L'extrême gauche durcit le conflit : grève, mercredi 

Trois importants syndicats du groupe, le SNJ-CGT (extrême gauche), FO et le SNJ (Syndicat national des journalistes, fondateur de l'Union syndicale Solidaires, trotskistes de SUD), ont lancé un appel à lune grève de 24 heures mercredi 13. 

Déjà affaiblie en interne, la PDGère du groupe doit aussi faire face au lâchage du président de la République. "L'audiovisuel public est la honte de la république", aurait lancé Emmanuel Macron devant des députés. Sans qu'on sache, à vrai dire, qui, de  la patronne  ou des journalistes politisés, étaient visés. 
Ces propos prêtés au président sont rapportés par l'hebdomadaire L'Express, mais démentis par l'Elysée. 
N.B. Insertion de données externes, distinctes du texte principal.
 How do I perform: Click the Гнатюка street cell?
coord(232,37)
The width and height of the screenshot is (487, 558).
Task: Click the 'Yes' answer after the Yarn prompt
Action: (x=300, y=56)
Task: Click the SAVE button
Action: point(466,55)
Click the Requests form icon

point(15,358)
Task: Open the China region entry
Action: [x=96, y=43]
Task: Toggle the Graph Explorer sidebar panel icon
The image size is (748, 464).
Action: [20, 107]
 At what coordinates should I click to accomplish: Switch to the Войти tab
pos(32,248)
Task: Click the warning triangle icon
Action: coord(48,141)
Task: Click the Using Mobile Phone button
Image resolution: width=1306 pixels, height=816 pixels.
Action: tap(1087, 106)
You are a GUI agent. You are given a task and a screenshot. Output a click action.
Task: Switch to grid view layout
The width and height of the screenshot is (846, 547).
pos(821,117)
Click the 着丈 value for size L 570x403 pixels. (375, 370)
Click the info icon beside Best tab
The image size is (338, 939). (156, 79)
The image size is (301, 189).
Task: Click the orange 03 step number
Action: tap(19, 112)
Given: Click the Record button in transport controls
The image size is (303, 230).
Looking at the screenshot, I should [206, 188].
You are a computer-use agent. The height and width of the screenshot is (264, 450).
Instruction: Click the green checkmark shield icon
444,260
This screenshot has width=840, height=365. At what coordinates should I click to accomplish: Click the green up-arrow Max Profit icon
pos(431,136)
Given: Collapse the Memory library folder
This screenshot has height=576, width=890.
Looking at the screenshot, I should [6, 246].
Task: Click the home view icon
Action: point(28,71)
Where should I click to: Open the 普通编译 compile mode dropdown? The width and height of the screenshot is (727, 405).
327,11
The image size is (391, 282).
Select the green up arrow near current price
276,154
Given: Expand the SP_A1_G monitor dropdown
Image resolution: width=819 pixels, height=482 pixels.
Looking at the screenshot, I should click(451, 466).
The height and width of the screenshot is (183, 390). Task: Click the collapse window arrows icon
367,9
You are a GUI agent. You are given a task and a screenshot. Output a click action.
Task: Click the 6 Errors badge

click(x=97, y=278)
Une chose est sûre néanmoins, le président veut transformer radicalement et rapidement le paysage audiovisuel public françaisalors que le milliardaire Patrick Drahi est en situation de grande faiblesse le propriétaire franco-israélien du groupe L'Express, qui détient également Libération ou i24news - avec des visées sur le groupe NextRadioTV (la radio RMC et la chaîne d’info en continu BFM TV) -, outre Numéricable et SFR, ne parvient plus à financer sa dette.

Féministe, Delphine Ernotte est engagée pour l'égalité professionnelle homme-femme. 
Dans un entretien de 2012, elle déclara "Les femmes se demandent toujours si elles sont capables, il faut que ça change". Elle fait actuellement l'expérience qu'il ne suffit pas d'être une femme pour être capable.